The house was dark when I got back.

 Too quiet.

I didn't turn on the lights. I didn't need to see the walls I knew them. I knew every shadow, every corner that echoed with things I pretended I didn't remember.

I went straight to the bar.

Glass clinked against glass. The sound was sharp, accusing. I poured without measuring, the amber liquid sloshing up the sides like it was impatient to be used. I took the first drink in one go.

It burned.

Good.

I poured another. And another.

I didn't drink to forget. That was the lie people told. I drank because I deserved to feel it every ugly thought, every cruel truth clawing its way up my throat.

You did this.

I stared at my reflection in the dark window across the room. Red eyes. Jaw tight. That familiar, dangerous stillness sitting under my skin.

My father used to look like that.

The thought hit harder than the alcohol.

He used to stand exactly like this silent, furious, convinced the world owed him obedience. He loved with his fists clenched. With his voice raised. With rules that felt more like threats.

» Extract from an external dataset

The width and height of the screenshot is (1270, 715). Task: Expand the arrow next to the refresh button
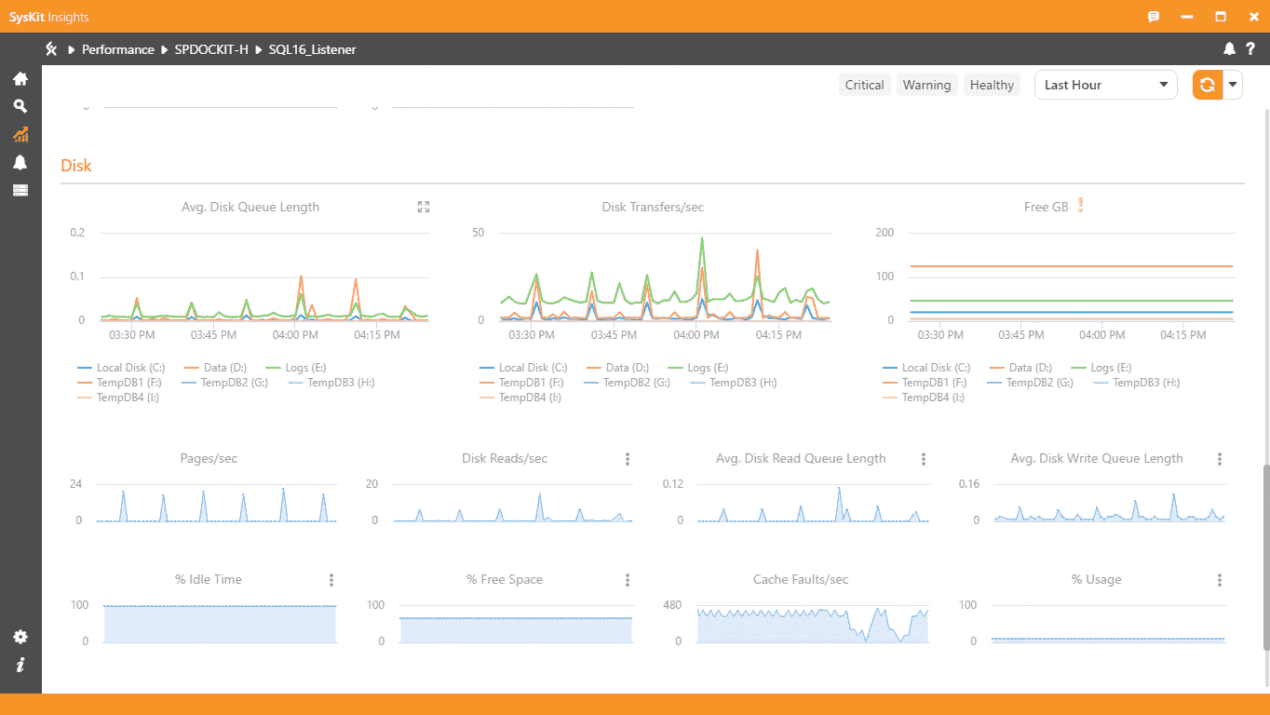pyautogui.click(x=1233, y=84)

I'm not like him, I used to tell myself.

I laughed then. Low. Broken.

A third drink went down, then a fourth.

But I am, aren't I?

Different words. Same damage.

I slammed the glass down so hard the liquid spilled over my hand. I didn't wipe it away.

I remembered Jay's flinch.

That tiny movement barely there but I saw it. I always saw it too late. The way her shoulders drew in. The way her voice softened like she was already bracing for impact.

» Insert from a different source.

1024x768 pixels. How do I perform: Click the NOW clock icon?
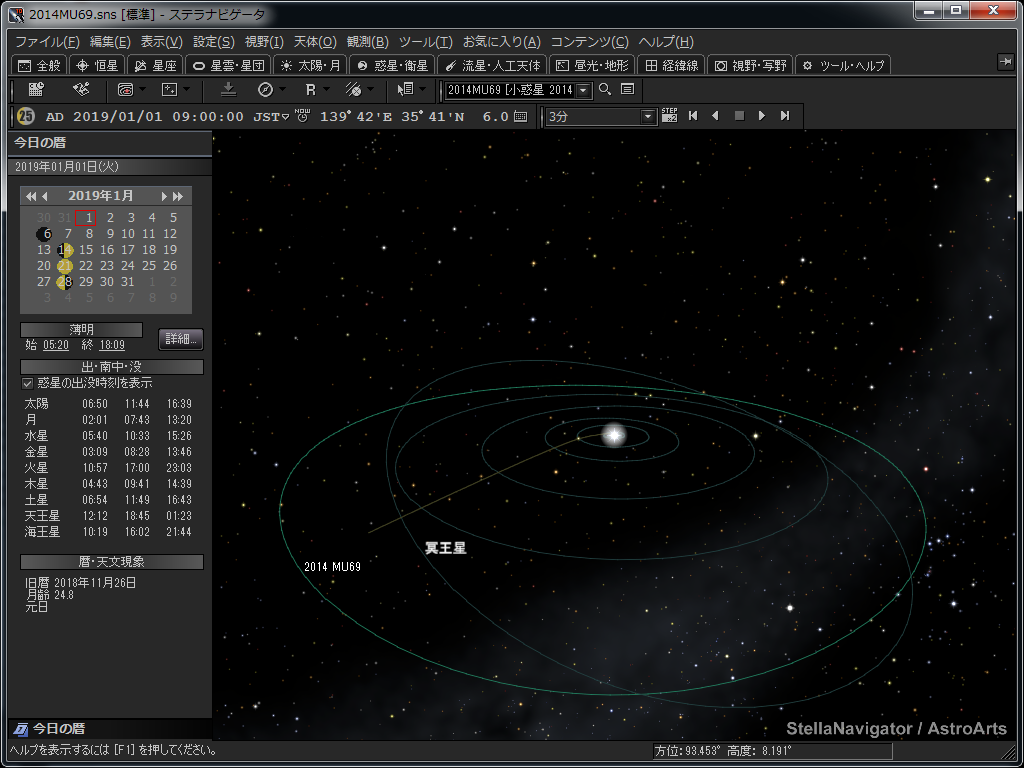[302, 116]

Just like my mother used to.

My chest tightened painfully.

"No," I muttered. "No, no, no..."

I dragged a hand through my hair, pacing now, the room spinning just enough to make it hard to breathe. Memories kept stacking on top of each other, relentless.

My father shouting.

My mother going quiet.

Me standing there, helpless, promising myself I'd never be him.

And then Jay

standing in front of me with tears in her eyes

telling me I broke my promise.

Again.

I poured another drink with shaking hands.

What kind of man hurts the person he loves?

What kind of man scares the girl he'd die for?

The answer whispered back at me from the glass.

The same kind your father was.

My stomach turned. I pressed my palm against the counter, grounding myself, breathing hard.

If I stayed like this

if I didn't change

I would ruin her.

I would cage her with my fear.

I would bruise her with my anger.

I would turn love into something she'd need to escape from.

And I would rather burn alive than become that man.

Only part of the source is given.